Seva – The Practice of Selfless Service
The Sankrit word “Seva” means “selfless service.” It refers to service which is done without any expectation of payment or reward. In ancient India, Seva was considered to aid in one’s spiritual growth while simultaneously helping society. Seva is like a one way street where you give without any hope of receiving. Perhaps the only thing received is the joy of giving.
In alignment with Seva, Harmony Yoga has cultivated a culture of giving. Currently we are collecting school supplies for underprivileged schools in Cambodia, Vietnam, and Thailand in cooperation with Kelly Donovan, a Harmony Yoga student and math teacher at Mira Costa High School. Kelly is overseeing a service trip in February to visit underprivileged schools and spend time teaching, learning, and delivering much needed school supplies to children. Should you wish to donate school supplies, there is a collection box in the lobby. Harmony Yoga is also hosting a fundraiser for Magic of Mobility, a club run by South High Schools students. Introduced by Mara Nadeau, a Harmony Yoga student and senior at South High School, these students are dedicated to delivering wheelchairs to desperate people with crippling disabilities in developing countries. You can join their benefit yoga class on November 29th at 3:00pm and help give the gift of mobility. Finally, on December 20th, Harmony is holding the annual Winter Solstice Mala where 108 Sun Salutations are completed in conjunction with the shortest day of the year. A portion of the proceeds will be donated to Heal the Bay, a nonprofit organization dedicated to making Southern California waters and watersheds safe, healthy and clean.
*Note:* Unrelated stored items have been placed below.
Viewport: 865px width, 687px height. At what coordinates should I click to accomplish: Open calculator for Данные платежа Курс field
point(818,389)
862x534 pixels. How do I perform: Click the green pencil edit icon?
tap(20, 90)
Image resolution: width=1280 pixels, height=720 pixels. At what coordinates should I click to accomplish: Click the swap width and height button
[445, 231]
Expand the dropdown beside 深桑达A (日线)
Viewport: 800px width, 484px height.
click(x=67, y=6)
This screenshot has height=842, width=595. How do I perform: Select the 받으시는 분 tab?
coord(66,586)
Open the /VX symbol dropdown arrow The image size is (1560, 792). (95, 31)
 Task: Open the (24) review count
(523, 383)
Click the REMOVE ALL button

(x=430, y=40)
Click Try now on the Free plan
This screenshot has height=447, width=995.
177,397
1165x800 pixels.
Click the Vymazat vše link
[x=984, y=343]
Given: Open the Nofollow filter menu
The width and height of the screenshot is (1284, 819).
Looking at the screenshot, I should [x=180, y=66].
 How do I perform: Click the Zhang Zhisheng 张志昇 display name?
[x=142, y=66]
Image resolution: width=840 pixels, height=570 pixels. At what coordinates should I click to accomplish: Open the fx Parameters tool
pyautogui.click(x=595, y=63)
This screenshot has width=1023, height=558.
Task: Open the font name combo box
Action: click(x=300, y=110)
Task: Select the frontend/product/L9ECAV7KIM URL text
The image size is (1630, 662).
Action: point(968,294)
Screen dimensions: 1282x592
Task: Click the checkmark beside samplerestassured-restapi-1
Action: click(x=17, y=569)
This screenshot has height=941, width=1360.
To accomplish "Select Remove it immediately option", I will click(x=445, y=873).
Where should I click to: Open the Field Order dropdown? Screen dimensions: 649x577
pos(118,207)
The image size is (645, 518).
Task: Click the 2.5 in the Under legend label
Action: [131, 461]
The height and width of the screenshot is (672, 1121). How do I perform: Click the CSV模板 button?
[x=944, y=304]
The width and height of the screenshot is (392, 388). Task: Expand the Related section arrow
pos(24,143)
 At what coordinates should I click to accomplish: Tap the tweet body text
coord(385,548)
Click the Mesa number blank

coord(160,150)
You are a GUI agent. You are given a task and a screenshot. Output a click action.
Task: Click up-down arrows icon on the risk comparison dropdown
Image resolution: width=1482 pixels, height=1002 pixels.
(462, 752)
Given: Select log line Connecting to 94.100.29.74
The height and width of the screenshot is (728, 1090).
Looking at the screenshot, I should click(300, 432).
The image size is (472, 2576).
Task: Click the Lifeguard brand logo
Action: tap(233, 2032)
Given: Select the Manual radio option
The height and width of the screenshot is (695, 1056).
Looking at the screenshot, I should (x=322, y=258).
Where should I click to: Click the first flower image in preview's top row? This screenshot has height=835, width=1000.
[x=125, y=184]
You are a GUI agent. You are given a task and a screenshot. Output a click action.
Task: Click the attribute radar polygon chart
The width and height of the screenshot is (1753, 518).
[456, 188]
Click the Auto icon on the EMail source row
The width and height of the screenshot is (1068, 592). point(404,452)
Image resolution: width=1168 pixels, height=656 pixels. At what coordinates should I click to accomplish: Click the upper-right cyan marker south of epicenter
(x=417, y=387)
Seva, however, does not just encompasses grand gestures. You can practice Seva in small ways every day. For example, give a heartfelt “thank you” to your letter carrier, smile at a cashier, offer a kind word to a stranger, stop and listen to your elderly neighbor, give blood, or simply ask “How can I help.” Leo Buscaglia, self-help author, reminds us that, “Too often we underestimate the power of a touch, a smile, a kind word, a listening ear, an honest compliment, or the smallest act of caring…all of which have the potential to turn a life around.” We regularly see Seva in our community with citizens volunteering at food banks, their place of worship, or schools. Seva also has the added benefit of pulling your attention away from yourself by concentrating on another. It is hard to be in a bad mood or have a glum day when you are not thinking about yourself but focusing on another.